オウム真理教(現アレフ)の信者が、転入先で地域住民の移転反対運動にあい、住民票の受理を拒否される、という事件が続いたころも、わたしは完全に信者側にたってことの推移を見ていた。地域住民から強い不信感、不安感が表明されれば、法の保護は、もう彼らには与えられないのだ。
現段階では、裁判に信者側が勝っている地域もあるので、法の保護は期待できない、というわけでもないのだが、そのころは、そのニュースを見るたびに、恐怖でいっぱいになった。アレフ信者が怖いのではなく、地域住民が怖かったのである。
ところが、夫を含めて、わたしの周りのちゃんとした見識を持っていると思っていた人たちが、だれも口をそろえて「理屈はそうだろうけど、実際にオウムが近くに越してきたら怖いよ。住民の対応は無理もない」という意見だったので、わたしはますます落ち込んだ。
人間がもっとも残酷になるのは、恐怖にかられたときである。

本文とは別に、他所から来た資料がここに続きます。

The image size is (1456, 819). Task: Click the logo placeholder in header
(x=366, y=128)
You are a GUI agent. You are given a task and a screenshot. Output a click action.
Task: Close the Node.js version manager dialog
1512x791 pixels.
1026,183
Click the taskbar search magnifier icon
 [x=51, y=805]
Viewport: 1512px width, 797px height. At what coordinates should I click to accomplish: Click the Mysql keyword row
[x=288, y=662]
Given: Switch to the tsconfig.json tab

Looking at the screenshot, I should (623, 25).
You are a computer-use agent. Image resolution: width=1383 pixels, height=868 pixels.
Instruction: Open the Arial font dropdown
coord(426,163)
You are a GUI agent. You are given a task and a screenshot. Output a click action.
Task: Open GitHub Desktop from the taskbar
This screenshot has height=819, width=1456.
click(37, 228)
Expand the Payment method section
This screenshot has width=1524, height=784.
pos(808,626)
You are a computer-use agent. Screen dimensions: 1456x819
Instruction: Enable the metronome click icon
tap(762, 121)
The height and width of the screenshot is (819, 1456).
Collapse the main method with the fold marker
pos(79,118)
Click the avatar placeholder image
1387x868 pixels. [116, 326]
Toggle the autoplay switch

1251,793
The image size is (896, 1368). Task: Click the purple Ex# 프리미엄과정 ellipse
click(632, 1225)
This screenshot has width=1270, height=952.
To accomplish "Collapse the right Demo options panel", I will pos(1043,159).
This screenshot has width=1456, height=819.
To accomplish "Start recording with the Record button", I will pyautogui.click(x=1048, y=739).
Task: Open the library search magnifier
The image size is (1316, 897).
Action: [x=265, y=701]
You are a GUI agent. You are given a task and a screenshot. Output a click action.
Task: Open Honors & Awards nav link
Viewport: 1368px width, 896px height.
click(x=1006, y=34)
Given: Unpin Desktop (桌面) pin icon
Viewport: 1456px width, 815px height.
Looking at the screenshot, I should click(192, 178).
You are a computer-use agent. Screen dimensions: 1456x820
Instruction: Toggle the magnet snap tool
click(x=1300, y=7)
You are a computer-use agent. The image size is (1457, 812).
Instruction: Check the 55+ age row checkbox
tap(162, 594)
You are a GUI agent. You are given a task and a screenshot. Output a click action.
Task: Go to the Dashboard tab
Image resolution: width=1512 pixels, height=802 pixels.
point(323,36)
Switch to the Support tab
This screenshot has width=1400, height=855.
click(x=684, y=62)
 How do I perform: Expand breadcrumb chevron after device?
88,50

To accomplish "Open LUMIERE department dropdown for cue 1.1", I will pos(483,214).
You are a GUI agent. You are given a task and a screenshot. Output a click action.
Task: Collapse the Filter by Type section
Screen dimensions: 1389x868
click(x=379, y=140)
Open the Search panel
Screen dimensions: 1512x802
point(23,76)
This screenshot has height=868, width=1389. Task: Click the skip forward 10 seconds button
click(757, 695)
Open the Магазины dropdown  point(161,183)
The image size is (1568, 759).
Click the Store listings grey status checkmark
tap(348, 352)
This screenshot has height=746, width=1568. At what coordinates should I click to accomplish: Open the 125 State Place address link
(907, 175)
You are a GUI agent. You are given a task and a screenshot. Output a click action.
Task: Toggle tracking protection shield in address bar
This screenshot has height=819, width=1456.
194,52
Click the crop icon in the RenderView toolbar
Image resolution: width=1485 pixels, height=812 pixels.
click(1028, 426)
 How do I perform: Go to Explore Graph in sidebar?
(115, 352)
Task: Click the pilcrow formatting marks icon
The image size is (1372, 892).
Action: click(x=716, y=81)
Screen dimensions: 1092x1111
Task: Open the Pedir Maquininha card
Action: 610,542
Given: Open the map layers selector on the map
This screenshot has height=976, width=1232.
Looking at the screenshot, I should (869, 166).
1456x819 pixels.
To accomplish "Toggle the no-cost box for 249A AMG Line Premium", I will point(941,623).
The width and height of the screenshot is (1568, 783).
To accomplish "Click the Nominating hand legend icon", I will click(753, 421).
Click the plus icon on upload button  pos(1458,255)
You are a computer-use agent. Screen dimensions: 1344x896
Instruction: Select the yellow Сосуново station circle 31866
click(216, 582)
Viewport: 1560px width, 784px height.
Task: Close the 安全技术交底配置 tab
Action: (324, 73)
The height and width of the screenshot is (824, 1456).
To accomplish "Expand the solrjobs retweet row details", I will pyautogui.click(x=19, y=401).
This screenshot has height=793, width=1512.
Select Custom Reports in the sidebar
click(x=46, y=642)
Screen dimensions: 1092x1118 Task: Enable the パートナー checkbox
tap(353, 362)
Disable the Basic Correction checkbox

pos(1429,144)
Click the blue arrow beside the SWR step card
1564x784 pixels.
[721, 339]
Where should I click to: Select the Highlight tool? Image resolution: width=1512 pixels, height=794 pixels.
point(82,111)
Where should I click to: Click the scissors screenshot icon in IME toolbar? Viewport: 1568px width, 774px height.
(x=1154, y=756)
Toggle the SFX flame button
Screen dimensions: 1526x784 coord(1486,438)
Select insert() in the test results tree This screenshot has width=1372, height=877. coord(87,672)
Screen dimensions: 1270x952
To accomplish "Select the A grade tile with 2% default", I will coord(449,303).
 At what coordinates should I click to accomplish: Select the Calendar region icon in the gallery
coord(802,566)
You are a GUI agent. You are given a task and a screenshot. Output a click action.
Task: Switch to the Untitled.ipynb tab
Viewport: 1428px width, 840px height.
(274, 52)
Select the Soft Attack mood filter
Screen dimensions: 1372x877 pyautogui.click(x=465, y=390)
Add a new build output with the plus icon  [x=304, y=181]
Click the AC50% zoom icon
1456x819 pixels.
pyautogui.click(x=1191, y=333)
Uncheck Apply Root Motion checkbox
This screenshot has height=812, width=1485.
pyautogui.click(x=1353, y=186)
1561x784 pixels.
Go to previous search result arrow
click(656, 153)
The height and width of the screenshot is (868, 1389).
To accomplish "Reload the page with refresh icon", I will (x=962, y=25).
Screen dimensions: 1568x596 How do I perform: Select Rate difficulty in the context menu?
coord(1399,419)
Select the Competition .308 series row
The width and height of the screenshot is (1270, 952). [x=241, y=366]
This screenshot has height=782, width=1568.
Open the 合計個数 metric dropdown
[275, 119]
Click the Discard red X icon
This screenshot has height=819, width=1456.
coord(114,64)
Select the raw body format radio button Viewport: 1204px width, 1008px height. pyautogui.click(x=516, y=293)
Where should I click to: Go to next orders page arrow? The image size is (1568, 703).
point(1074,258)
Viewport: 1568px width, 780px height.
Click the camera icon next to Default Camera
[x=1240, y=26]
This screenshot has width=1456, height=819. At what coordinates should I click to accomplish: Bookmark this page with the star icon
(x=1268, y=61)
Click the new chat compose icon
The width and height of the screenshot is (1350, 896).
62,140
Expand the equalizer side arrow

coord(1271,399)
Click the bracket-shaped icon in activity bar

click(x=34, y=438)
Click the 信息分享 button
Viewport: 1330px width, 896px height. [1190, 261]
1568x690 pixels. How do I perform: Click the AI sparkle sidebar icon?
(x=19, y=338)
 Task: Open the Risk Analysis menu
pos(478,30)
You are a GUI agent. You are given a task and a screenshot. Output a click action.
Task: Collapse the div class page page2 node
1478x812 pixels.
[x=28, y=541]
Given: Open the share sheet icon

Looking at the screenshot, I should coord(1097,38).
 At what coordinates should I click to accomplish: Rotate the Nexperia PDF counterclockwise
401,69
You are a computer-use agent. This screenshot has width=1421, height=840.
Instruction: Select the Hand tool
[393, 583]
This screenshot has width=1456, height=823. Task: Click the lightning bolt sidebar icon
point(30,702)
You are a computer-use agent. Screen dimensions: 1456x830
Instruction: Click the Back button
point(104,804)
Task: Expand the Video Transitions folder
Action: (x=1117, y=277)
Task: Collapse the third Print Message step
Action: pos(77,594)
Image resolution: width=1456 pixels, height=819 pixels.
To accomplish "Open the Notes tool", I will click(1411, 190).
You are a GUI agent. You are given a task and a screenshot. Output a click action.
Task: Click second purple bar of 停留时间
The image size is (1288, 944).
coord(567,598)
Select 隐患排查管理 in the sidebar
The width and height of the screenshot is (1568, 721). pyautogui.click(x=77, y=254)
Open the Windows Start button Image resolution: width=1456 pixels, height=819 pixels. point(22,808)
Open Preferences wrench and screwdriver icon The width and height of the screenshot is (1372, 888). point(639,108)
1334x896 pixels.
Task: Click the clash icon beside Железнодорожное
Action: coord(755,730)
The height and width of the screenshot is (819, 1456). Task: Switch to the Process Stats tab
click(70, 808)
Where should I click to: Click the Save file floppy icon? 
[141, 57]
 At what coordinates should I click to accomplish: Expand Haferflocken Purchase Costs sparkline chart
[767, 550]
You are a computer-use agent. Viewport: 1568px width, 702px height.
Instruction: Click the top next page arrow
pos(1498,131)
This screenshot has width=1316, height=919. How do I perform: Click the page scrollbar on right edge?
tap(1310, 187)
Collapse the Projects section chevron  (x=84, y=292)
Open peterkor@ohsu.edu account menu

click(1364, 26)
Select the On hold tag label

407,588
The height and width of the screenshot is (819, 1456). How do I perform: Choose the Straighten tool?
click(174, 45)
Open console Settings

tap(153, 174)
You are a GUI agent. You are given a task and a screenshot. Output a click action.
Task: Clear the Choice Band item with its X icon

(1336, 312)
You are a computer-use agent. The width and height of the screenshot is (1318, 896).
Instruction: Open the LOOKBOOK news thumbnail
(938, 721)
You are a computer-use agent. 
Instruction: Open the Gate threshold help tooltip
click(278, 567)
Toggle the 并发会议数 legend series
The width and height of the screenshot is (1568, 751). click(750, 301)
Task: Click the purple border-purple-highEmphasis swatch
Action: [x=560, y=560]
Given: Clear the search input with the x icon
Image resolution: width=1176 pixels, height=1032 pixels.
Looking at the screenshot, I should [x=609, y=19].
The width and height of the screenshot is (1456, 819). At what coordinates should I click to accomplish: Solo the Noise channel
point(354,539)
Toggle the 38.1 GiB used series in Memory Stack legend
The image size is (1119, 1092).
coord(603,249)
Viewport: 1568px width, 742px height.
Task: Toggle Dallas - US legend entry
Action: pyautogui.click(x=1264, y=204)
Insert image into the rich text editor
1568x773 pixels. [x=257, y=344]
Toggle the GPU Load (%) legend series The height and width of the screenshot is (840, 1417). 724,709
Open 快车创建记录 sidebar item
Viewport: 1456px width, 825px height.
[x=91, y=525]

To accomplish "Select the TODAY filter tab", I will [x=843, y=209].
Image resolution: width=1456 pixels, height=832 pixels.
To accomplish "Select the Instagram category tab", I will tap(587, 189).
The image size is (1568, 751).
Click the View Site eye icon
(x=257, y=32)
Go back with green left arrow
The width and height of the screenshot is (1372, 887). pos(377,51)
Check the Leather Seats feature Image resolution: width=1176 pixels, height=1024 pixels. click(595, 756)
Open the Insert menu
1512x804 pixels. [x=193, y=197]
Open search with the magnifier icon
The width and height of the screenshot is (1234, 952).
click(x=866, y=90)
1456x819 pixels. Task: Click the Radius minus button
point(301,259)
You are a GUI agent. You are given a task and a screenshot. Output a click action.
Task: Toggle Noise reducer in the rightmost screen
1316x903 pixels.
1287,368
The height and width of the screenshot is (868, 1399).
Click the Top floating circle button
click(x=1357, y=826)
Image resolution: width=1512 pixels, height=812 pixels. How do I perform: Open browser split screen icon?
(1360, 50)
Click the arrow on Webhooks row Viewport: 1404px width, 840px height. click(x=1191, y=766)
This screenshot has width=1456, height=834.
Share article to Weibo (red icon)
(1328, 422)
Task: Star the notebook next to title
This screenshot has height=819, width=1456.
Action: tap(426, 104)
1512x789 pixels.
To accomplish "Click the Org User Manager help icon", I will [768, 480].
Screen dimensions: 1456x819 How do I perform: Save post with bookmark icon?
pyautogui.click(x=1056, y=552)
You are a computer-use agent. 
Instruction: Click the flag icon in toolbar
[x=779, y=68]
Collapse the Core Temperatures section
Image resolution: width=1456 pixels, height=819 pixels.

やらなければ自分がやられる、と思えば、ふだんは分別のある善良な人でも、驚くほど無慈悲に暴力をふるうことができる。韓国映画の「JSA」を見た人、原作を読んだ人なら、すでに絶命した相手に何発も銃弾を打ち込む、という残虐な行為が、どんな感情から出てきたのか、すぐに思い当たることだろう。
風貌、言葉、習慣の違う外国人は容易に「怖い」「気持ち悪い」という対象になってしまう。そして、「善良な市民」に恐怖されれば、彼らの攻撃にさらされるまでの距離は、ほんの少しなのである。
理由もなく恐怖される恐怖。そんなものにおびえるのは、考えすぎなのだろうか。